Grounding by Default

I tell you, the Time Capsule from Hell still packs a wallop.

What? Oh, pardon me: my storage unit, #96 at the northside Hinds & Hinds. I’m trying to sell a solid cherry hutch and had driven there to meet a would-be buyer 10:15 a.m. Upon arrival I pulled the mover’s quilt off the hutch and waited, trying not to stare too long at nearby boxes with Kathy’s writing on them. By 10:25 my buyer still hadn’t shown up, and I’d finished the coffee I’d brought with me, so I took up position outside under a large Siberian elm so I could look across the field and see if anyone was driving in. That wasn’t what was on my mind, of course.

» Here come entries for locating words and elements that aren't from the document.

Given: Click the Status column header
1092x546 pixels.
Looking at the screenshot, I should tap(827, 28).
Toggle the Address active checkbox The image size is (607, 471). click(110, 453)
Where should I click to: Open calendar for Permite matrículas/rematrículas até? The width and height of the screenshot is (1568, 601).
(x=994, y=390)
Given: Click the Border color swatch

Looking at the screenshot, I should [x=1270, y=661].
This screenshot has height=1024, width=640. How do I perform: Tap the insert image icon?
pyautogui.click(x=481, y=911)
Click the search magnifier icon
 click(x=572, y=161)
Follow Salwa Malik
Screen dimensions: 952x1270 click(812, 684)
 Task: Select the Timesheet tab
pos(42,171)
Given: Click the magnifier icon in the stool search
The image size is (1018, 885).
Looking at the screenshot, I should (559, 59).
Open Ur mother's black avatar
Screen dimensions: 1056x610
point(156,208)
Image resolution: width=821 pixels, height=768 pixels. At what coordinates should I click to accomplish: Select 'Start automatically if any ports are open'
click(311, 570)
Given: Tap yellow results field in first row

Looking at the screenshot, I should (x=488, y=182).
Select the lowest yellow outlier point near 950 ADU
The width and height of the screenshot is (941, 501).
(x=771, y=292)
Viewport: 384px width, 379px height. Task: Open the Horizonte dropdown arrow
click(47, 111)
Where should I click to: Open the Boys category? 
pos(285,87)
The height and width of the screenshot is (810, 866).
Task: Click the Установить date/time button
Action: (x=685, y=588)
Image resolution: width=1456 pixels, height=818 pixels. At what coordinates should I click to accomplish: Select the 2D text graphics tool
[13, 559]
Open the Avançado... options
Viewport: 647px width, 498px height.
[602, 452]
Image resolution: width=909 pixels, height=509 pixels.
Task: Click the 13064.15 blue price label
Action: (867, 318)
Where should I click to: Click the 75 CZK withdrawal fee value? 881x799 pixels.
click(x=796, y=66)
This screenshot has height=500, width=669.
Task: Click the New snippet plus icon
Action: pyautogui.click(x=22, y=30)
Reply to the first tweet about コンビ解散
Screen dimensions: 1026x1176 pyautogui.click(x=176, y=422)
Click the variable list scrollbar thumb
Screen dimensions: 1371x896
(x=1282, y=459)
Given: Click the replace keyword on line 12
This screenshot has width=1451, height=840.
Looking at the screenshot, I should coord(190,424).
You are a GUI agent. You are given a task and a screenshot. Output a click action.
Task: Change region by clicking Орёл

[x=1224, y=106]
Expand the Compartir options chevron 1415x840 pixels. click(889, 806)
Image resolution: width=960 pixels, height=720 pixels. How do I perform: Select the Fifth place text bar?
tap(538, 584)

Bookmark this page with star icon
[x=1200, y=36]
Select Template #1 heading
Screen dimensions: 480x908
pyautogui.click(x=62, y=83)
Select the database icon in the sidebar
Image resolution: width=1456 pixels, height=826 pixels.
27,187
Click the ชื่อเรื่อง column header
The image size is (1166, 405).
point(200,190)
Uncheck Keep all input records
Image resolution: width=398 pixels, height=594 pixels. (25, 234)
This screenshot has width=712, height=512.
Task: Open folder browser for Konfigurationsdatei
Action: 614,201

It was always a shock to revisit #96, no matter how together I was before I raised the sliding metal door. Whenever the flotsam of our move out here in ’99 came into view, I needed counseling, strong drugs, or better yet, a good long hug from the woman who wasn’t there. This time I took matters into my own hands.

With no one else in sight, the long graveled drives between the rows of connected storage units — usually a parking lot of the damned — were strangely soothing in their quiet, dusty emptiness. I looked up at the clear blue sky, faced each of the four directions in turn, and said my morning prayers. I make them up spontaneously every day. This time I gave thanks for being here, for having life, and asked what I could do to help the healing from a thousand miles away, and also how to fill the hole I felt inside my heart. I stood there in the morning sun, waiting for someone I didn’t know to come and buy a hutch we’d bought together that I really didn’t want to sell at all, missing her so much I felt I’d fall to pieces on the spot. I asked again and again what I should do, quite literally asked, and then I heard or saw: be yourself. That was it, no more, just be yourself.

By now the buyer was almost 30 minutes late. I decided that the emotions aroused by going to the storage unit had prevented him from showing, and I was glad he’d stood me up, in fact. Sell the hutch? Okay, I tried, and not for the first time. There’d been another call the other day, a woman who had left a phone number with only six digits. More immaterial assistance? I covered up the hutch, lowered the metal door once more, and thought: the sadness is a gift. No narcolepsy here, no thought of what new toys to buy to keep me dragging through the week — and no need to sacrifice a goat to read the entrails when my own are baking in the sun.

My wife and I have hit the jackpot, after all. To give up everything and still be this connected doesn’t happen every day. We’ve answered questions most don’t even ask, though God knows neither had in mind to wonder in the first place — that’s where the gift, the trick, the great damn Holy Deception comes in.

Make my bed, clean my bowl, and see with open eyes. Just be myself and let it roll, and live for size six bare feet on the ranch-house kitchen floor.